Vorhabenbezogene Baulast und nachträgliche Änderungen

Das Hamburgische Oberverwaltungsgericht (Hmb. OVG) verkündete in seinem Urteil vom 24.04.2002 zu dem Aktenzeichen 2 Bf 701/98 zur vorhabenbezogenen Baulast nach der Hamburgischen Bauordnung (HBauO) folgende Leitsätze:

1. Übernimmt ein Grundeigentümer eine Baulast, mit der die Genehmigungsvoraussetzungen für ein Vorhaben auf dem Nachbargrundstück geschaffen werden sollen, ist es eine Frage der Auslegung seiner Erklärung, ob die Wirksamkeit dieser Baulast auf das konkrete Vorhaben beschränkt ist.

2. Der typischen Interessenlage benachbarter Grundeigentümer ohne zusätzliche Sonderbeziehungen entspricht es, eine Baulasterklärung zugunsten eines Nachbarn nicht ohne Kenntnis der beabsichtigten Bebauung abzugeben. Wenn dem Erklärenden eine solche Kenntnis eines konkretisierten Vorhabens vermittelt worden war, spricht dies für einen Bezug der Baulast auf dieses Vorhaben und ihre Beschränkung hierauf.

3. Wird eine sog.
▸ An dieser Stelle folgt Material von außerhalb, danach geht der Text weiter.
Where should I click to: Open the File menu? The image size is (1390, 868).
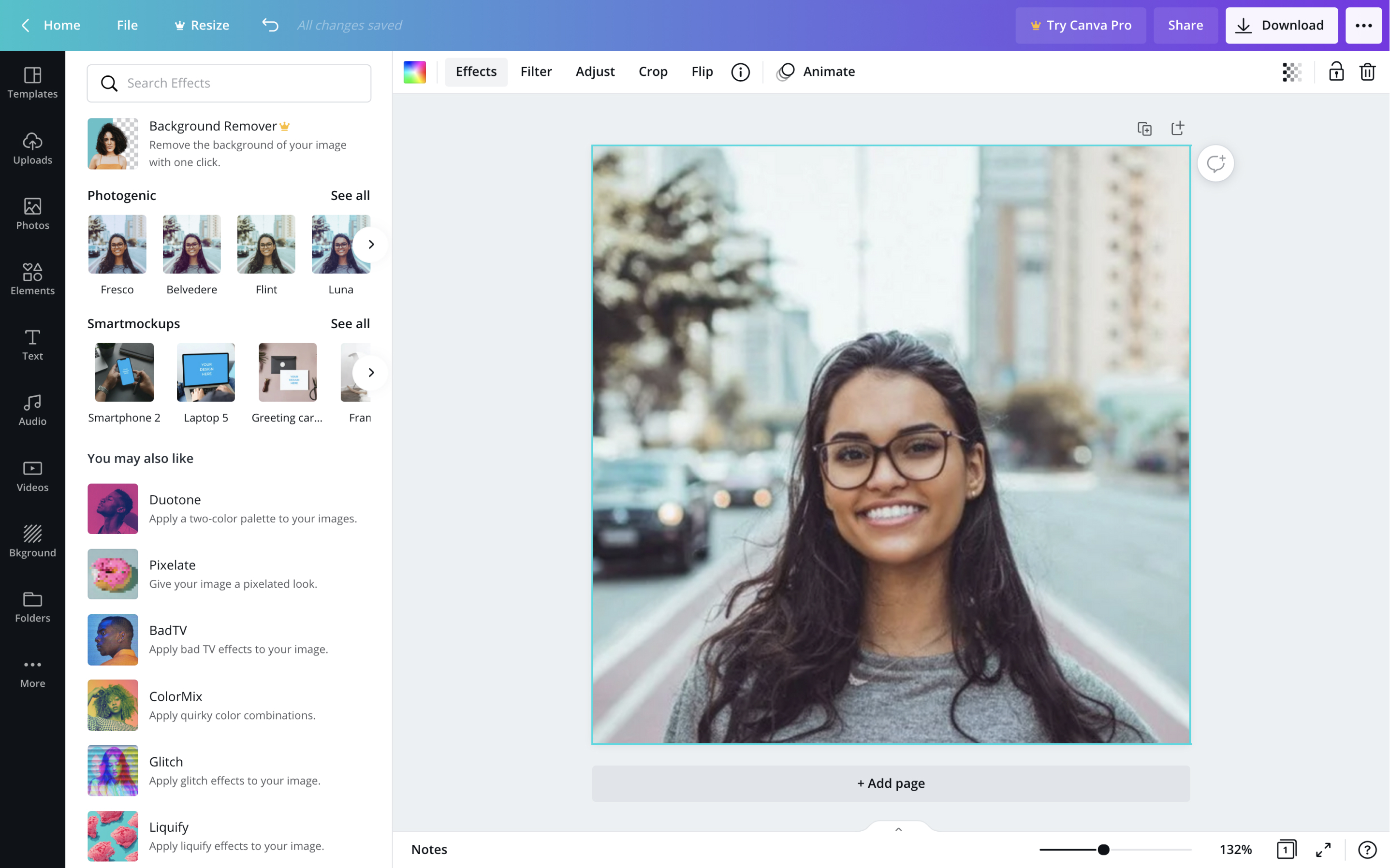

Abstandsflächenbaulast übernommen, schließt sie eine nach § 68 Abs. HBauO erforderliche Zustimmung für das konkrete Vorhaben ein, gilt jedoch nicht notwendigerweise als Zustimmung für weitere Vorhaben oder Veränderungen des ursprünglichen Vorhabens.
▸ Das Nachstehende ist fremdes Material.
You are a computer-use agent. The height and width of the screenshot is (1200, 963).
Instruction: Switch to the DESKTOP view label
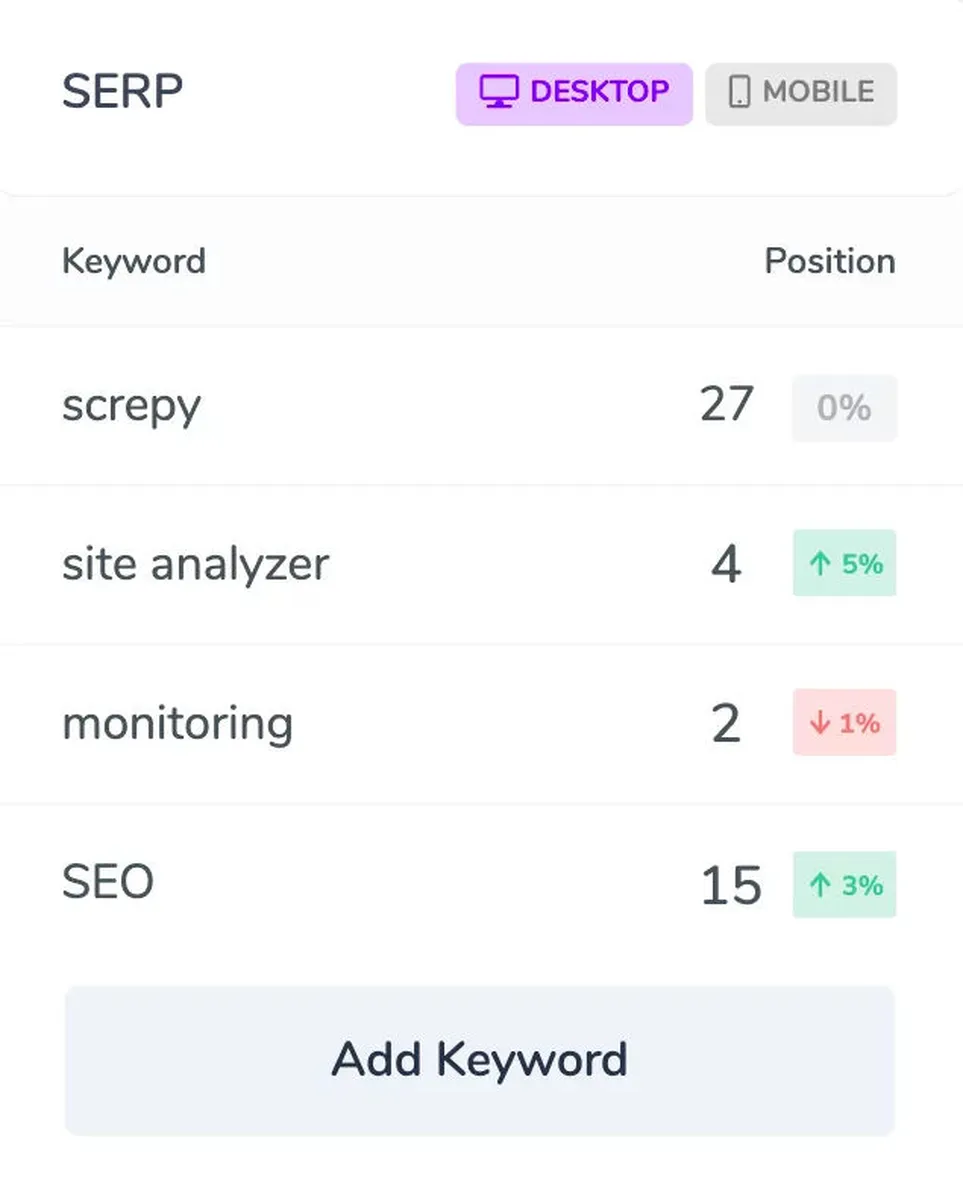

4. Auch bei einer nur vorhabenbezogenen Baulast kann der Baulastübernehmer nicht jeglicher nachträglichen Änderung des auf Grundlage seiner Erklärung genehmigten Vorhabens widersprechen; vielmehr sind Änderungen denkbar, die weder seine Rechte noch seine Interessen berühren. Eine Veränderung, die ihrerseits für sich betrachtet erneut nach § 68 Abs. 3 HBauO zustimmungsbedürftig wäre – wie die Herstellung eines Erkers -, ist jedoch bei einer vorhabenbezogenen Baulast nicht schon im Vorwege eingeschlossen.

  1. Worum ging es in der Entscheidung 2 Bf 701/98?

    Gegenstand der Entscheidung war ein Streit über eine Beseitigungsanordnung wegen eines Erkers, der im Widerspruch zu öffentlich-rechtlichen Vorschriften errichtet worden ist. Zur in diesem Zusammenhang wichtigen Baulast erklärte das OVG:

    Nach § 79 Abs. 1 S. 1 HBauO können die in der Vorschrift genannten Berechtigten durch Erklärung gegenüber der Bauaufsichtsbehörde öffentlich-rechtliche Verpflichtungen zu einem ihre Grundstücke betreffenden Handeln, Dulden oder Unterlassen übernehmen, die sich nicht schon aus öffentlich-rechtlichen Vorschriften ergeben. Die Baulasterklärung stellt eine öffentlich-rechtliche Willenserklärung dar, deren Abgabe von der Bauaufsichtsbehörde nicht verlangt werden kann, sondern die vom Grundstückseigentümer freiwillig abgegeben […] Die dadurch begründete Baulast dient (jedenfalls in der Regel) dazu, ein Genehmigungshindernis für ein konkretes Bauvorhaben auszuräumen und die Einhaltung des öffentlichen Baurechts zu gewährleisten […] Der Wortlaut der Vorschrift läßt es allerdings auch zu, losgelöst von einem konkreten Bauvorhaben eine rein abstrakte Baulast mit weitergehenden Wirkungen zu begründen.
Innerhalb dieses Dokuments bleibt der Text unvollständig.